Vider un événement politique de son contenu social et de son histoire revient à vouloir que la terre tourne à l’envers et rapidement. Obama arrive dans un contexte de crise du capitalisme, parti de son propre pays. Il arrive tel un Bonaparte dans l’arrière coffre d’une banque où les puissants se disputent les billets et revoient les comptes, pour leur dire : « attendez de vous disputer. Doucement les enfants, je suis là, on recompte les billets et on partage sans léser personne de votre auguste assemblée, messieurs, dames. On a trop montré notre goût du luxe, on va se faire un peu discret ». Dans l’assemblée, une personne intervient pour répliquer : « mais je ne veux rien céder pour donner au gueux, c’est le fruit de mon travail pour ma famille. Par la bénédiction du Dieu, je vais défendre mes intérêts avec mes armes. Personne ne pourra me les prendre. La Constitution me donne le droit d’avoir des armes, et je n’hésiterais pas une seconde à y recourir …». Obama l’interromprait : « Si on continue comme ça, on va direct à la catastrophe et on risque de crouler avec les gueux. Jésus ne dit-il pas aimer ses proches et aider les pauvres ?! On va alors leur améliorer un peu le système de santé et leur accorder quelques miettes ». « Et des Noirs, que faire ? » se lève une voix. « Les Noirs ?! Hum, ils ont l’habitude d’attendre ; cela fait 500 ans qu’ils attendent. Ceux d’entre-eux qui ont défrisé leurs cheveux, ont réussi ; regardez ce général, contemplez cette charmante diplomate et soyez fiers de moi. De toute façon, on va demander à tout le monde de serrer la ceinture, sans distinction ni de race ni de couleur, ni de sexe, ni de religion. Alors du calme !».

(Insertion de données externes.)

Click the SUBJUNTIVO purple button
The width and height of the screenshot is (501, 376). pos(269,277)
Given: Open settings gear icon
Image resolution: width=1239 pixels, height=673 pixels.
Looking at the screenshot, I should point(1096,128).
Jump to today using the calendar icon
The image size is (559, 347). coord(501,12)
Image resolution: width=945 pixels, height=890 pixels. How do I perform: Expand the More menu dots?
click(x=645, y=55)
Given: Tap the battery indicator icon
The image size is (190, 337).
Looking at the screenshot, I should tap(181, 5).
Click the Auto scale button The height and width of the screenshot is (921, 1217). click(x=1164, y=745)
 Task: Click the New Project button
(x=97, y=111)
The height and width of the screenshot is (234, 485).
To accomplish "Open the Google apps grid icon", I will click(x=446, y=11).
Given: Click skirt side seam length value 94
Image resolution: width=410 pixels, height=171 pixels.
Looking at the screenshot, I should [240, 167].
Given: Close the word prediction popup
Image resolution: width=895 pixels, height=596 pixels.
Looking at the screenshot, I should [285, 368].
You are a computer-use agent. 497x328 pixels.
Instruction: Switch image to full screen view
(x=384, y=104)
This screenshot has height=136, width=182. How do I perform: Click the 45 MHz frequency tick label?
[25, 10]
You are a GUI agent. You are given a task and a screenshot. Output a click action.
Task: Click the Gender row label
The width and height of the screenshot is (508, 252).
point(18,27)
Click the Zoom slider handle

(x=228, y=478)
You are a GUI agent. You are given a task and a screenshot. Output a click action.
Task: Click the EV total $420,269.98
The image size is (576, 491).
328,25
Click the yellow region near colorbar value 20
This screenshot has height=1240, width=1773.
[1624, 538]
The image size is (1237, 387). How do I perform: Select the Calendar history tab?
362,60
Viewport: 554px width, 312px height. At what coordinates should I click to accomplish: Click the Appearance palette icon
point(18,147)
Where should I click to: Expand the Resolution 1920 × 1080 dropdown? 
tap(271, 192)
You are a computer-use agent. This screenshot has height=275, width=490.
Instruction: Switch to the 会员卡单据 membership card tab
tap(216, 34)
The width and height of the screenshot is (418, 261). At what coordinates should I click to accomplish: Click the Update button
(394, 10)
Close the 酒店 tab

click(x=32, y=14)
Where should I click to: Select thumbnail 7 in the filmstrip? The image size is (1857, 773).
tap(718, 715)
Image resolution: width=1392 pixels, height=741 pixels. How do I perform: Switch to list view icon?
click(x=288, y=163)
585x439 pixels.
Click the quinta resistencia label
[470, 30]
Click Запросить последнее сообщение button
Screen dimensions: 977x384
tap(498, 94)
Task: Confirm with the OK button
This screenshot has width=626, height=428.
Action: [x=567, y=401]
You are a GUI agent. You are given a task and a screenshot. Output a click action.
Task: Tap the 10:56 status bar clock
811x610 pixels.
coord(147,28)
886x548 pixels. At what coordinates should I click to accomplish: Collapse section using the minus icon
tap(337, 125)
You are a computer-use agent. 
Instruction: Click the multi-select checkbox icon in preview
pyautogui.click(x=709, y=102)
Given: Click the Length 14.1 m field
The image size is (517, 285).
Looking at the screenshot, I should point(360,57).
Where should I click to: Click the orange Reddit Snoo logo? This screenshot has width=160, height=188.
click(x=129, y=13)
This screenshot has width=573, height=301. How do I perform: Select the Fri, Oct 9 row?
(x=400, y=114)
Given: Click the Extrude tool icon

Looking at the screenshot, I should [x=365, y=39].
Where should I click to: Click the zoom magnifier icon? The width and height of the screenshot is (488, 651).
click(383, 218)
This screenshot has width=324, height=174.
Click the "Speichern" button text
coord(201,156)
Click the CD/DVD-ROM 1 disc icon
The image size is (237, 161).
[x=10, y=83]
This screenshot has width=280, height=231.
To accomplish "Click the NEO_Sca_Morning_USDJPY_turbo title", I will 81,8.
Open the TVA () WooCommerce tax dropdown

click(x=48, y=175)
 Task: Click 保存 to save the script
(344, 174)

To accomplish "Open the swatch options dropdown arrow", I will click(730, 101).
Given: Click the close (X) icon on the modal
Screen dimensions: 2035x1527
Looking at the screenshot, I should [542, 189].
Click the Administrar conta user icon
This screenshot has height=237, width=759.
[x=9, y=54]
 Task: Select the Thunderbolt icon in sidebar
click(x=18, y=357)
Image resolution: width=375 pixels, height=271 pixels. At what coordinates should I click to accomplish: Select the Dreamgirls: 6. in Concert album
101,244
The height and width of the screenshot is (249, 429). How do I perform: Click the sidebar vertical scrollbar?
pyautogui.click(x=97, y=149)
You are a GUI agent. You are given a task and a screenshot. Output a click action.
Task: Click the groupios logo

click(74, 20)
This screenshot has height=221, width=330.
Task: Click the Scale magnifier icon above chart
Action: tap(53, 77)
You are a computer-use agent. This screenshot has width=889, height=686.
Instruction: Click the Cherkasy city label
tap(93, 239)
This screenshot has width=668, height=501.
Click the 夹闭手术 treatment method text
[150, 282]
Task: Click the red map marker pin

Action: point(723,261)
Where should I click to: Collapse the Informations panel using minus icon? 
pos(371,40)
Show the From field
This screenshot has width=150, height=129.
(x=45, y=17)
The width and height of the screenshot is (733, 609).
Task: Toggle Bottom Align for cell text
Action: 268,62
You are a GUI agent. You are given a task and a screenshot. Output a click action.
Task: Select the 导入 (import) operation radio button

Le vote, noir et blanc, Obama a montré, peut-être pour une première fois, avec un taux de participation historique, que les américains touchés par la crise se moquent de la couleur de la peau. Face à Mc Cain, Obama a eu un discours, qui promet de revoir la copie de l’ultralibéralisme américain, le plus social. C’est cela qui a fait que Obama a écrasé son adversaire. Le nombre de soutien qu’il a reçu, et les milliards de dollars injectés dans sa compagne électorale, expriment aussi la crainte de la bourgeoisie américaine de perdre ses intérêts, qui pourraient être emportés face aux puissances en marche dans le monde. L’Histoire enseigne qu’à chaque fois que le capitalisme est tombée dans une crise grave, c’est surtout la classe laborieuse, ceux d’en bas, qui paient pour les riches et souffrent de ses conséquences.

L’élection d’Obama ne changera rien aux problèmes des opprimés de l’Amérique et du monde. Elle n’assouvira pas l’appétit vorace de l’impérialisme. La maison blanche ne sera baptisée ni maison noire et ni maison brune par consensus. Il est urgent donc de redéfinir les couleurs politiques et de se soigner du strabisme idéologique. Les faux espoirs sont désastreux contrairement aux combats mélancoliques. Le véritable espoir, c’est que le mouvement social, les forces progressistes, les opprimés de l’empire se lèvent pour changer la face et le cœur de l’Amérique.